I think you should worry more about hurricanes than Dave’s batteries.


I think you are correct, but distraction with my “toys” keeps me calm and sleeping well (except when Carl or Dave get sick.)


Part of that “requirement” was that a simple fix is more likely to be considered and implemented by TalentCell than one with multiple cuts-and-jumpers.

In this case it’s as simple as changing a couple of component reels on their pick-and-place machines with components they probably already have in stock.

The “excess” 1k resistors won’t go to waste either - they’re a very commonly used value.
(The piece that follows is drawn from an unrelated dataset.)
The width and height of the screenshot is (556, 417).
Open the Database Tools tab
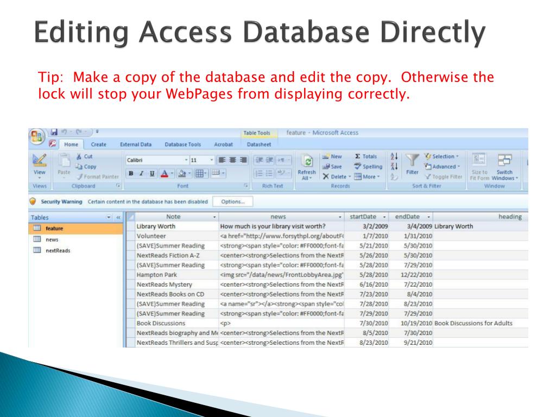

Likewise, if someone wants to give the update a try, it’s not that difficult - assuming you have steadier hands than mine!


I’ve done VERY limited surface mount soldering. Looks pretty good to me. Congrats!


I’m used to MIL-SPEC. . . .

As a first-of prototype, it’s OK - but I expect the second one to be a lot cleaner.

Like you and your visual models. Maybe the robot does what it’s supposed to do, but if the robot goes one way and the wheels go another in the model, that’s not good enough. :wink:



I am currently working on building a full-fledged bench power supply so I can characterize both the battery and the robot.


What are the power signalling voltages for the GoPiGo’s LED? ( Green, yellow, and red)


The most you were able to get from the guy that designed that part of the bot:

You go guy! Now we’re going to get some answers.


There’s also a purple colour that can show up. This means the Pi is shutting down but there’s still power going.